Meta-Modeling & Model Transformations

Metamodelling & Model Transformations

Model-driven development considers models as first class artefacts in the overall software engineering process, in which core concepts of the modelled domain are specified by metamodels, while the actual system is described by the models themselves. Although these models can be manipulated in many different ways, the most wide-spread approaches are probably (i) unidirectional model transformations, which produce an output model from an input model (according to a dedicated direction), and (ii) bidirectional model synchronizations, which enable data exchange by maintaining the consistency of two (or more) related models.

Both unidirectional model transformation and bidirectional model synchronization approaches are often rule-based, which means that the transformation is governed by an imperative control flow mechanism, which applies declarative rules as basic transformation units. Checking the application conditions of these rules requires identifying those parts in the model on which the rule is executable.
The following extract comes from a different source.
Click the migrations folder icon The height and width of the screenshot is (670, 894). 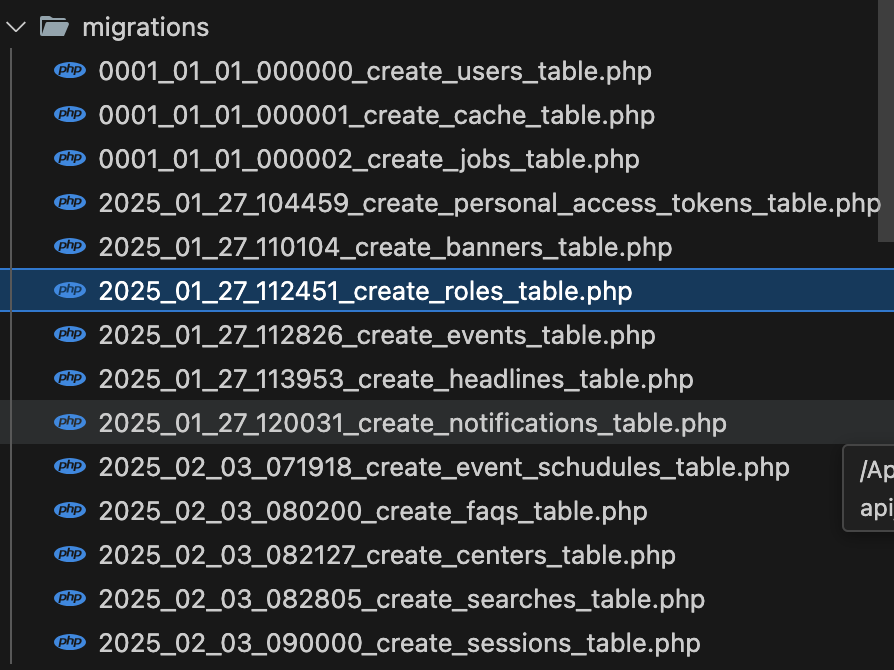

This check can be carried out as a general pattern matching process, which is a performance critical subtask in the overall transformation procedure.

Our research activities in the field focus on (i) the elaboration of advanced graph transformation approaches for the unidirectional scenario, (ii) the development and formalization of state-of-the-art techniques for bidirectional synchronizations based on triple graph grammars (TGG), and (iii) the design and implementation of efficient pattern matching algorithms.

Our related software development activities are organized around the eMoflon model transformation and synchronization tool, which uses standard metamodeling techniques provided by the Eclipse Modeling Framework to describe the static structures (classes, attributes and associations) of a domain. Dynamic behaviour is specified by a combination of declarative graph transformation rules and imperative story-driven modeling (SDM) diagrams in case of unidirectional transformations, or exclusively by declarative triple graph grammar (TGG) rules in model synchronization scenarios. In both cases, as a result of an increasingly bootstrapped process, EMoflon generates fully functional EMF-conform Java code from the specifications, which is supplemented by a synchronizer module controlling the selection and application of bidirectionally executable TGG rules.